Children tend to be fairly self-centered by nature. You can help them begin to shift this mindset by encouraging them to think about others and what the world may look like from another point of view. Here are a few questions that can help kids become more empathetic:

  • How do you think it feels to be teased?
  • How do you think bullies feel about themselves?
  • Do you know anyone who is bullied or teased at school? Why? Does anyone ever stand up for them?
  • Did you have the opportunity to show kindness to someone today?
  • How do you think people feel when you’re kind to them?
  • What is something you would change about the world, if you could?

Questions to Build Their Self-Esteem

It’s essential for children to identify what they’re good at – their own special strengths, aptitudes, and capabilities. Asking them questions that help them recognize their talents can help them figure out how to put those skills to use.

  • What is a special talent you have? What are you good at?
  • What can you do to make difference in the world?
  • What are you most proud of?

Questions to Help Them Dream Big

Children and teens tend to be very present-minded people. Asking them questions about their future and what they want to do when they’re “all grown up” can help them start picturing what they want their life to look like in the future. Here are some questions that can help your child think more about the long-term and start to dream big about what they want and how to reach those goals:

  • What do you want to be when you grow up?
  • If you could do anything you want, no matter how big the goal, what would it be?
  • Would you rather live in a mansion or on a farm? In the country or in the city? Near the beach or in the mountains?
  • What goals do you have before you finish school?

Questions to Inspire Gratitude

Whether playing a board game or driving to school, talking about what you appreciate and why can go a long way. Take time to reflect with your child on all the wonderful characteristics in friends and family that help them feel valued and provide them with a sense of security. Reminding each other of those important relationships can help children manage stress and anxiety more effectively.

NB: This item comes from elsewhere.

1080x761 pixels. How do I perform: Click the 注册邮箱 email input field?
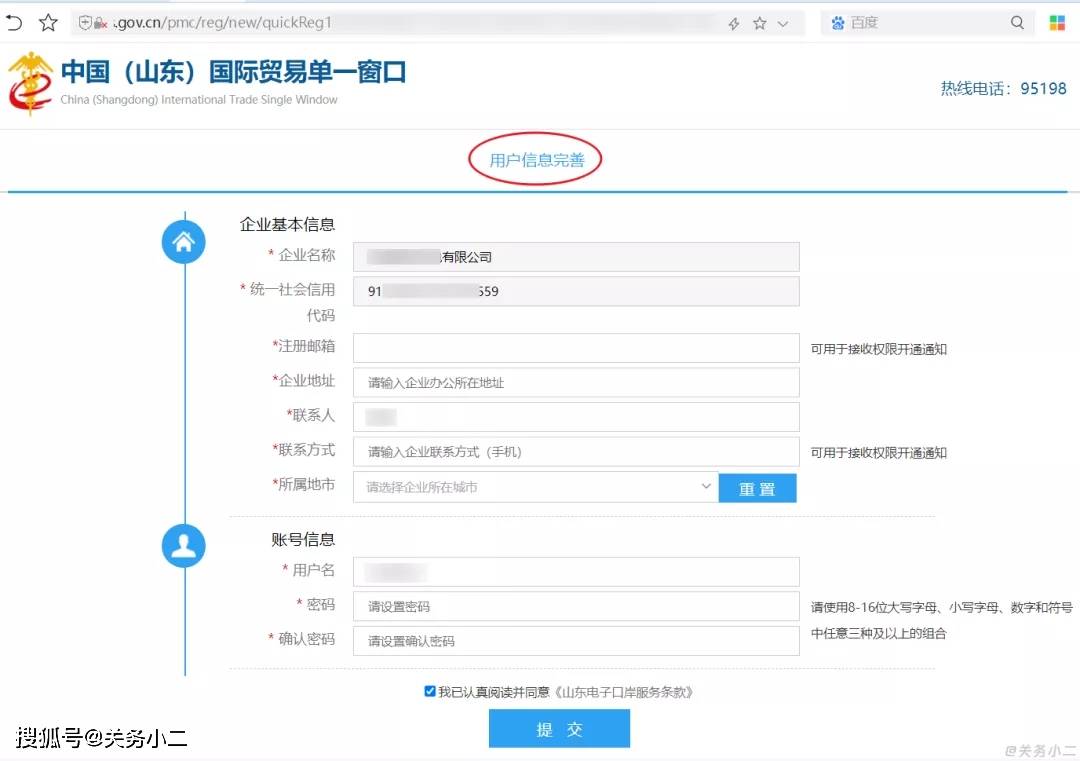tap(576, 348)
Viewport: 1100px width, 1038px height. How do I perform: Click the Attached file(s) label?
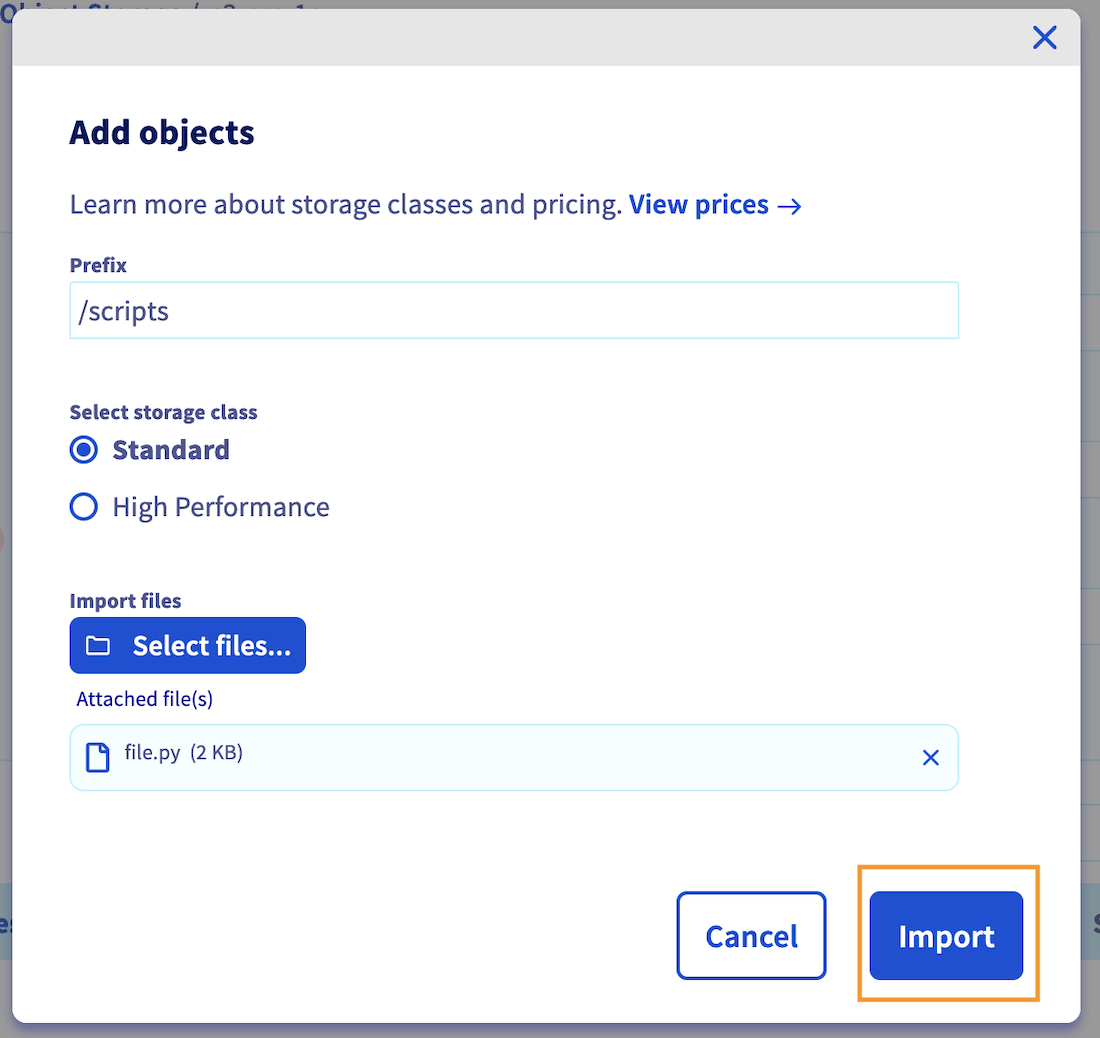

Here are a few questions to spark conversations that inspire gratitude:

  • Tell me about a few things you don’t “need” but that you appreciate having in your life.
  • What do you appreciate most today? 
  • What are some advantages I didn’t have growing up that you are grateful to have?
  • Tell me a few things that may seem disappointing but that we’re actually glad to have in our lives. (For instance, taking time to brush our teeth every night isn’t much fun, but it helps us have healthy teeth and gums.)
  • What are a few things you get to enjoy that other kids might not be able or allowed to do?

The Takeaway

Try to keep questions natural and conversational. Don’t berate your kids with a rapid-fire interrogation, or you’ll risk overwhelming them. Show them you’re truly interested in their point of view. Your child will love talking with you when they understand that you truly value what they to say – even if they have an opinion that’s different from yours.